У меня о Венеции было единственное детское воспоминание, было это до «той» войны, и мне было лет пять. Кстати, это, пожалуй, единственное воспоминание детства, непосредственно связанное с Дмитрием Георгиевичем. Правда, ребенком я всегда слышала: Дмитрий Георгиевич приехал, Дмитрий Георгиевич работает, Дмитрий Георгиевич ушел по делу, но прямо с ним я никаких отношений не имела. Между тем в Венеции я помню один вечер. На небольшом балконе, вероятно, не слишком высоко, но мне казалось, что мы сидим на высокой башне, было поставлено два стула.
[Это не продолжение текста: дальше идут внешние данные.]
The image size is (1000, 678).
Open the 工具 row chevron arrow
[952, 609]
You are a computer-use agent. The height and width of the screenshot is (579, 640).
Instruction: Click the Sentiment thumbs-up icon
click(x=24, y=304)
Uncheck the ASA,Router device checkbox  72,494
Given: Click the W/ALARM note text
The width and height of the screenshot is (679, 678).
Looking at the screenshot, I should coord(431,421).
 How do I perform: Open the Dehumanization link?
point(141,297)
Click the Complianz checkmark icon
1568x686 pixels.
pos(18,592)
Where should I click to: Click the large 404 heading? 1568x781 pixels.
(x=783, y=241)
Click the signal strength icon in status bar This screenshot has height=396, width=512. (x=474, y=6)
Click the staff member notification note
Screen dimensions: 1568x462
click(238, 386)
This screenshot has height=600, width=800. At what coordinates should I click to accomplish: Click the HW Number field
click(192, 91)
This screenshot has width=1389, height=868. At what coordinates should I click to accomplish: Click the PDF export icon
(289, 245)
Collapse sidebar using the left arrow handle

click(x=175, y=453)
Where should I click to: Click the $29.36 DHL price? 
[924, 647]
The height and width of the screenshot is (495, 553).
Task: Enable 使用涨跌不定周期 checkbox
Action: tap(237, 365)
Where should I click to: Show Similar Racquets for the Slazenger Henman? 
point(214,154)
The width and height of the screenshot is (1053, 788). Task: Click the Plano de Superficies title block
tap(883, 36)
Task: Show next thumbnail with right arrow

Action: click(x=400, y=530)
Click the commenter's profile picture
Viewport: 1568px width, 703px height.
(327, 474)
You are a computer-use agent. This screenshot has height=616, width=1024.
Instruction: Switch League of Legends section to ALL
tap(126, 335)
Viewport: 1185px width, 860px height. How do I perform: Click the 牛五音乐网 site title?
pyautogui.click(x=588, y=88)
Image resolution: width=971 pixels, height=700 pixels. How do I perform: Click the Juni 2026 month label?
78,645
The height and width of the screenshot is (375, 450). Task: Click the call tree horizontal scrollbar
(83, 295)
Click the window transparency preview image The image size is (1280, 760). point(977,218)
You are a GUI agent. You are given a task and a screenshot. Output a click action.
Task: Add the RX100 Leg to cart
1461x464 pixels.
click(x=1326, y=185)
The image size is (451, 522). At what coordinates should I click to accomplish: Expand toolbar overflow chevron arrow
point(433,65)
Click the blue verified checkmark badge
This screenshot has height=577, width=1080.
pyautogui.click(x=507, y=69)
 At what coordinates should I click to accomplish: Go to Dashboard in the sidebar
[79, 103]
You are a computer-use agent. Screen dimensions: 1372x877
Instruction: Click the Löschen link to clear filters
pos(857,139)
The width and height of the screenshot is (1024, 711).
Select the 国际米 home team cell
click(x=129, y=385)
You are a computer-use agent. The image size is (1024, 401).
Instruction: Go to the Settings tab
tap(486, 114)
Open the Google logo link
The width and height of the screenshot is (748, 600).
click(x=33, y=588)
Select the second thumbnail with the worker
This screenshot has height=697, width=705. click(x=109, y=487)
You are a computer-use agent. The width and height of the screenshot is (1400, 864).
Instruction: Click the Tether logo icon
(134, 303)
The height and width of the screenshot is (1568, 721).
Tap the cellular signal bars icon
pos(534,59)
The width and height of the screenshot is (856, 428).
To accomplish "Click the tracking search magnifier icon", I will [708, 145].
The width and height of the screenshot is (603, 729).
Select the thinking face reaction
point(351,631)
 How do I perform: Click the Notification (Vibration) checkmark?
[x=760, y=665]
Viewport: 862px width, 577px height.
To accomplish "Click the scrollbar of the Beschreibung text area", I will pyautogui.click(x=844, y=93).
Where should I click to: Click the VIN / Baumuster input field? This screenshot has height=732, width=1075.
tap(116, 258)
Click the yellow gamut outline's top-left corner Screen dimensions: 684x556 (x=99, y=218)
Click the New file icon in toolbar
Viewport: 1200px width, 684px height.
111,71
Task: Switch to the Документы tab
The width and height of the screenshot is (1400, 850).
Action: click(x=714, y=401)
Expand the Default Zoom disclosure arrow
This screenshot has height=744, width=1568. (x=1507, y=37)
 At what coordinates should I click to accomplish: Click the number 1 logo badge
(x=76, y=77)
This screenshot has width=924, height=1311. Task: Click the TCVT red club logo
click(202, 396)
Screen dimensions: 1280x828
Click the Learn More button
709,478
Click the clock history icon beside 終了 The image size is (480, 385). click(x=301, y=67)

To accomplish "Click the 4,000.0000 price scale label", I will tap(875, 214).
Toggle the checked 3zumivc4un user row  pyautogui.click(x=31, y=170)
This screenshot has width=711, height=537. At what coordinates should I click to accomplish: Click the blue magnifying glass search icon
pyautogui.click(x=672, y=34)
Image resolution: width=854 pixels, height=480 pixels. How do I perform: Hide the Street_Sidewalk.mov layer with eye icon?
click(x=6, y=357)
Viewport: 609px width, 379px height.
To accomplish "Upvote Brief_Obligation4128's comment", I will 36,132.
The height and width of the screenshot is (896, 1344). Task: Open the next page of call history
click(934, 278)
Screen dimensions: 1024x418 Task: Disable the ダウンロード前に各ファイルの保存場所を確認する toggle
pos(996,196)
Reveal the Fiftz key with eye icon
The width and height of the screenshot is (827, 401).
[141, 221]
На одном сидела я, на другом — в чесучовом пиджаке и панаме Дмитрий Георгиевич, с толстой книгой в руке. Вероятно, это была гостиница на Лидо, где мы тогда оказались: он, его жена, моя мать и я. Вероятно, это был вечер исключительный, когда меня оставили с ним одну, потому что я не помню, чтобы это когда-нибудь повторилось. Широко открыв рот и вытаращив глаза, я слушала, как он читал мне вслух «Руслана и Людмилу». Вероятно, он решил, что мне пора познакомиться с русской литературой.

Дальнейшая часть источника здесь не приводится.